**Task brief**
Line by line, retype the material below exactly, from its first line up to and including the one holding "You are a GUI".

**Stored data**
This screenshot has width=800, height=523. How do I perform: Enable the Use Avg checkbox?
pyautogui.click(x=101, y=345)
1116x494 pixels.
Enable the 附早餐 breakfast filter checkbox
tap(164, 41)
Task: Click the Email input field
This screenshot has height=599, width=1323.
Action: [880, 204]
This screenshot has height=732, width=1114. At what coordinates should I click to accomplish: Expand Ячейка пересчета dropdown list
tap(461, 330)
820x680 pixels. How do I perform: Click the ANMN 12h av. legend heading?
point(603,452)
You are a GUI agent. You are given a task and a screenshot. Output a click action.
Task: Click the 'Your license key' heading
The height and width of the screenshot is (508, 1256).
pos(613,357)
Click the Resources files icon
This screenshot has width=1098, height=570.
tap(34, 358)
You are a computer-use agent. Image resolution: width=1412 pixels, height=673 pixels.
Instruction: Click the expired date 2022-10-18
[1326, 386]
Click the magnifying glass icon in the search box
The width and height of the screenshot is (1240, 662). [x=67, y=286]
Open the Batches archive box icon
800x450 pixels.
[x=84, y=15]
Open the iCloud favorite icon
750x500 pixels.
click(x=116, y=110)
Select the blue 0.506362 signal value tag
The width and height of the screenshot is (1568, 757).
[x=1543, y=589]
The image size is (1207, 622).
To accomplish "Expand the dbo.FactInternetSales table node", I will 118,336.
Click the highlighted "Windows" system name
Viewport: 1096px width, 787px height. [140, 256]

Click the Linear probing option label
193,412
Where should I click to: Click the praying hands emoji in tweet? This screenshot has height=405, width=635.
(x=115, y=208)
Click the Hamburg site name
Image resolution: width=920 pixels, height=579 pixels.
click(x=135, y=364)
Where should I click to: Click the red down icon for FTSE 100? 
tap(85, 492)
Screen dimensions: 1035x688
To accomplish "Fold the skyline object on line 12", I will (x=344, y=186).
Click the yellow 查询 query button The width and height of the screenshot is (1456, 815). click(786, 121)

**Task response**
This screenshot has width=800, height=523. How do I perform: Enable the Use Avg checkbox?
pyautogui.click(x=101, y=345)
1116x494 pixels.
Enable the 附早餐 breakfast filter checkbox
tap(164, 41)
Task: Click the Email input field
This screenshot has height=599, width=1323.
Action: [880, 204]
This screenshot has height=732, width=1114. At what coordinates should I click to accomplish: Expand Ячейка пересчета dropdown list
tap(461, 330)
820x680 pixels. How do I perform: Click the ANMN 12h av. legend heading?
point(603,452)
You are a GUI agent. You are given a task and a screenshot. Output a click action.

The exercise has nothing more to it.